早朝一発目の撮影でスタッフはもくもくと準備していた。知らぬ同士が集まってきてもくもくと撮影開始に向けて動いている。適度の緊張感もあるいい空気である。
「広島は強いですね」
彼、小学生の彼のたぶん第一声である。私が誰かと野球の話をしているのを聞いていたのだと思う。彼が私に話しかけてくれたのだ。

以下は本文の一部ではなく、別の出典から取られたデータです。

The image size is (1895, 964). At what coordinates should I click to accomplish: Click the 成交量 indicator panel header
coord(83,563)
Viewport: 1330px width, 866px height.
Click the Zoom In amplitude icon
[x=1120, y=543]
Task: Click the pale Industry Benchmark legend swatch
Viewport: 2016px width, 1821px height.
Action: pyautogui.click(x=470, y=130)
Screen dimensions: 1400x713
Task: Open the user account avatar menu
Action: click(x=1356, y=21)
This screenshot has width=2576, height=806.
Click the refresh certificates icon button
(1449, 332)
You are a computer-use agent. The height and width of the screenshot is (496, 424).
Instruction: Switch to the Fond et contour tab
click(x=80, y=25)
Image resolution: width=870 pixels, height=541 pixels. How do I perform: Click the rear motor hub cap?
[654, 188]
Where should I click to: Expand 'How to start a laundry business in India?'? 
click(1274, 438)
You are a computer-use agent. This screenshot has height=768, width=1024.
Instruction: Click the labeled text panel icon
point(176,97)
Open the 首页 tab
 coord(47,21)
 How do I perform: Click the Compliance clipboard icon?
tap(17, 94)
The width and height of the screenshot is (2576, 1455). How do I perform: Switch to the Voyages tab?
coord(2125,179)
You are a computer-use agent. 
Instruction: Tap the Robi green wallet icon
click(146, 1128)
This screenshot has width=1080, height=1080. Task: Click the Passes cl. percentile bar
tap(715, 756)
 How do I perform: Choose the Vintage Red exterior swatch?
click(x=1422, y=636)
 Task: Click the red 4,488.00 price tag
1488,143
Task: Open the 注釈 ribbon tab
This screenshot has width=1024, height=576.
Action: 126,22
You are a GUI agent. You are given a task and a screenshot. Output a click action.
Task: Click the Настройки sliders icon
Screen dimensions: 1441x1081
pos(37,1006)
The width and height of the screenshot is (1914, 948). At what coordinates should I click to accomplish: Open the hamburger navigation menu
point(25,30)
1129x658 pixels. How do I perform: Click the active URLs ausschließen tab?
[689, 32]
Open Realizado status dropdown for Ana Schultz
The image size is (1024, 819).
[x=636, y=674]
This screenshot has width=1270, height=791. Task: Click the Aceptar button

テレビで見たことのある、利発そうでかわいらしい、まっすぐな眼差しの彼がいた。
彼は広島の強さを語るためにその少し前の巨人戦、菊池選手が最終回にホームランを打って同点に追いつき、新井選手がサヨナラ打を放った試合を例にあげた。私もまったく同感だったので話が弾んだ。ひととおり話してから、ふと気になったので、
「広島ファンなの?」
私が尋ねると、
「いえ、巨人ファンです」
と彼は答えた。
私は驚いた。そして、ちょっと待って、と彼を制した。私は次のような言葉で彼を讃えた。
「きみは凄い。えらい。いや、すばらしい。ふつう、自分の応援しているチームがあんな感じで負けたらその記憶を消そうとする人もいる、腹立てて暴れる人もいる、いや、そうでなくても語りたがらないものだ。人によってはなかったことにする。そもそも負け始めたらテレビのチャンネルを変える人もいる、でもきみは違う。さすがだね。えらい!」
そして、尋ねた。
「好きな選手は誰?」
彼は答えた。
「ヤクルトの山中選手です」
私はまた驚いた。
巨人の選手が好きなのではないのか?
驚きすぎてもはや背筋が伸び始めていた私に彼は言った。
「アンダースローのピッチャーが好きなんです」
感動で全身が緊張していた。再生の喜びを私はすでに感じていた。彼、と記しているが、私にとって彼は師である。